=== DATA SHOWN ===

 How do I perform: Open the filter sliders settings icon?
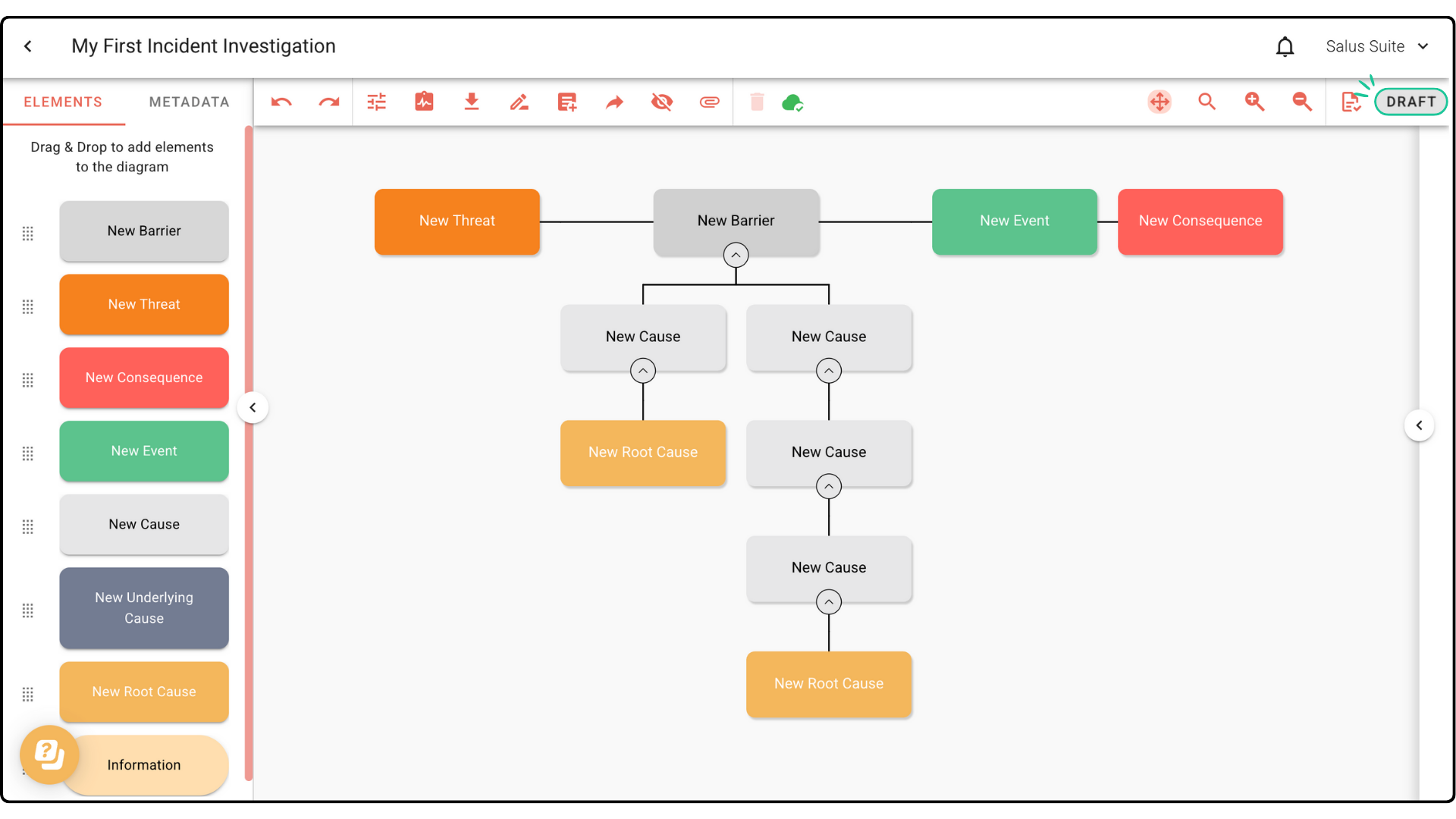[x=377, y=102]
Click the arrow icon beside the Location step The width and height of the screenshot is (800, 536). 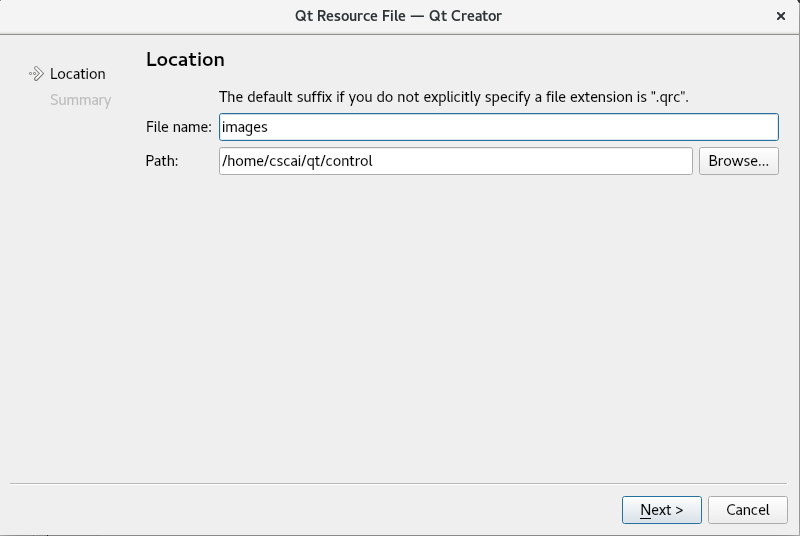click(x=36, y=74)
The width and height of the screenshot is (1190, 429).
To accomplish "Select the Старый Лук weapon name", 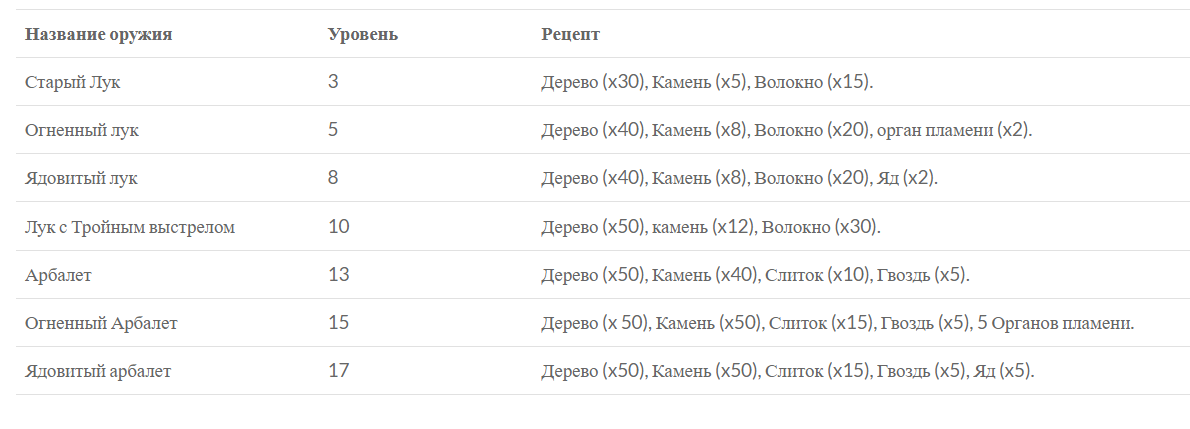I will 72,82.
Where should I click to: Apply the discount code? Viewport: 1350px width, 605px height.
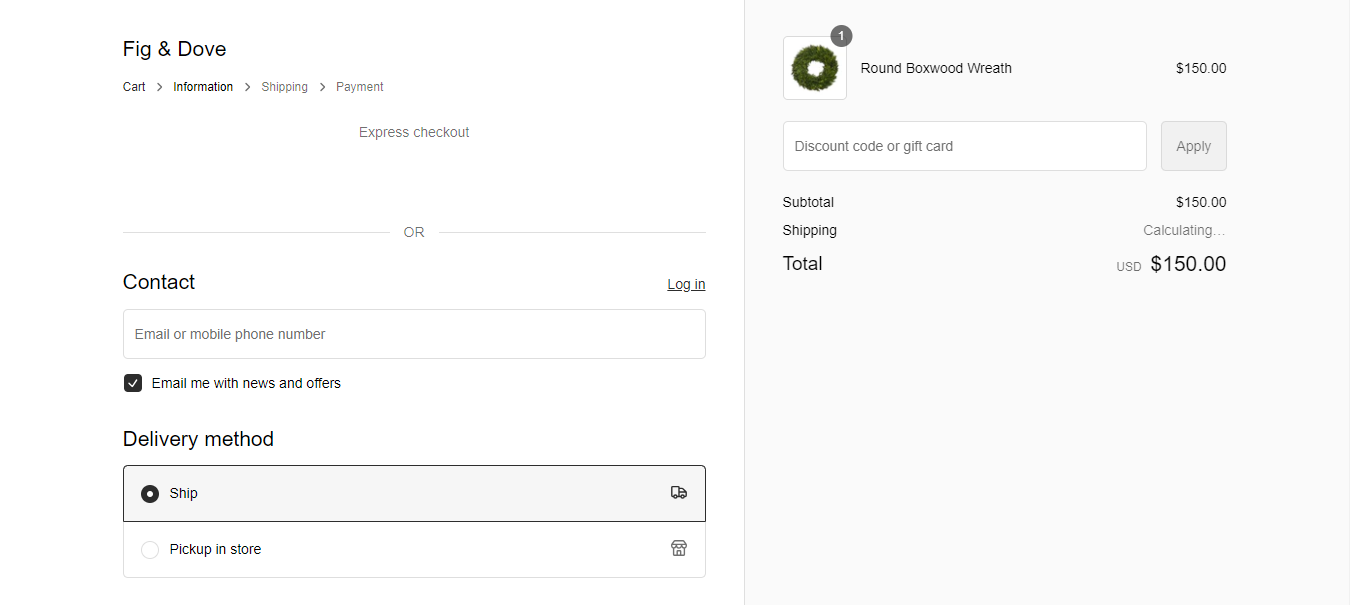(1193, 146)
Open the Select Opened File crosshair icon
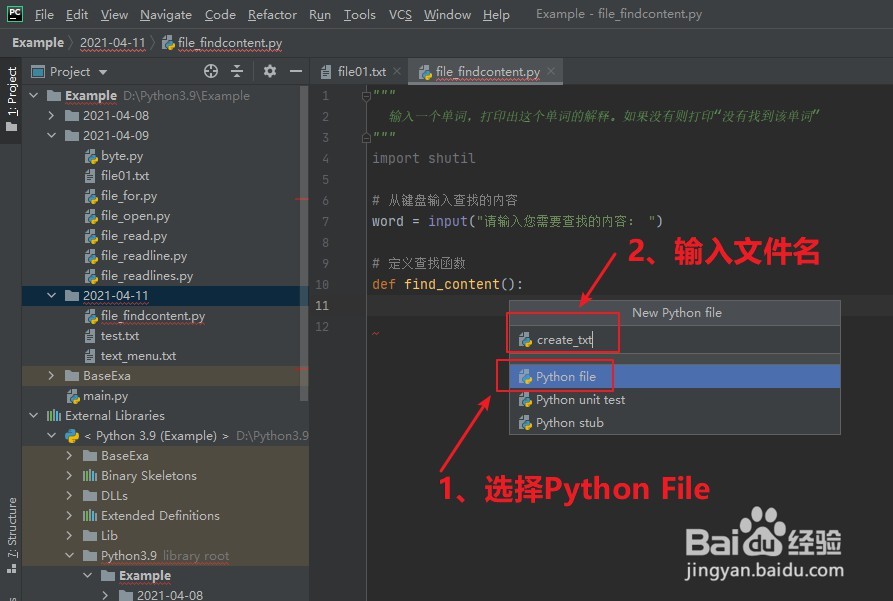 point(209,71)
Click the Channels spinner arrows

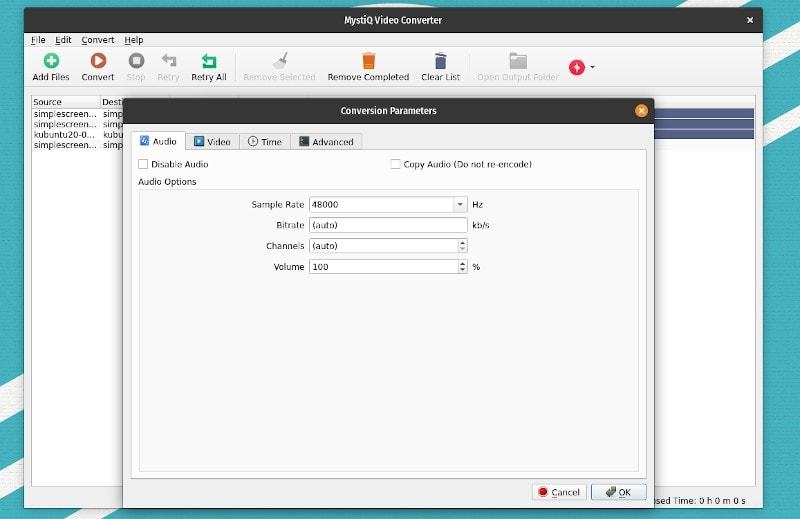pos(462,246)
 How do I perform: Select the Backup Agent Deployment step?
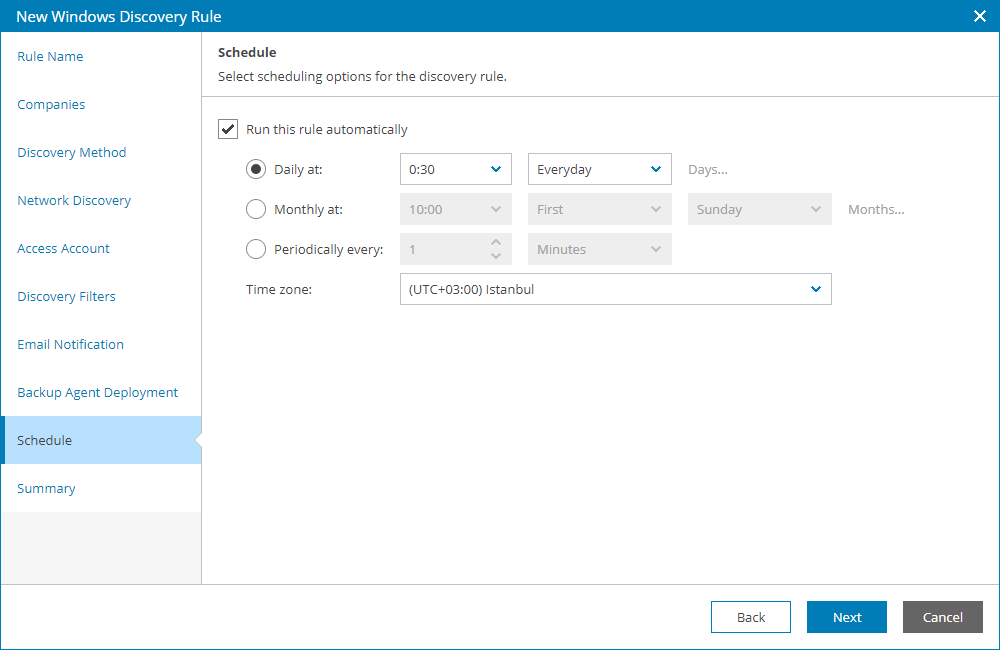98,392
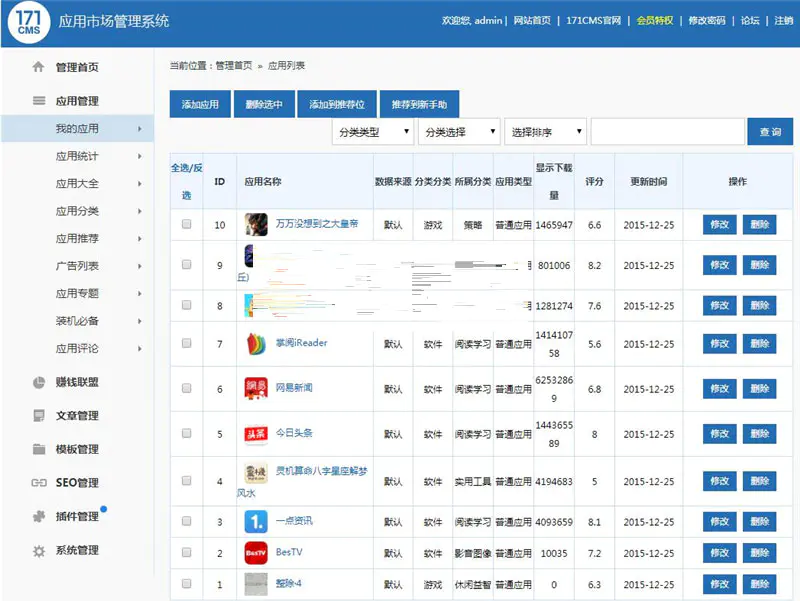The height and width of the screenshot is (601, 800).
Task: Click the 添加应用 button
Action: (198, 103)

===

Counting the line with "How do I perform: Select" and the last line of the data above, transcribe those two lines and every line between them exactly, without the pictures.

### TASK SOLUTION
 How do I perform: Select the Backup Agent Deployment step?
98,392
The height and width of the screenshot is (601, 800).
Task: Click the 添加应用 button
Action: (198, 103)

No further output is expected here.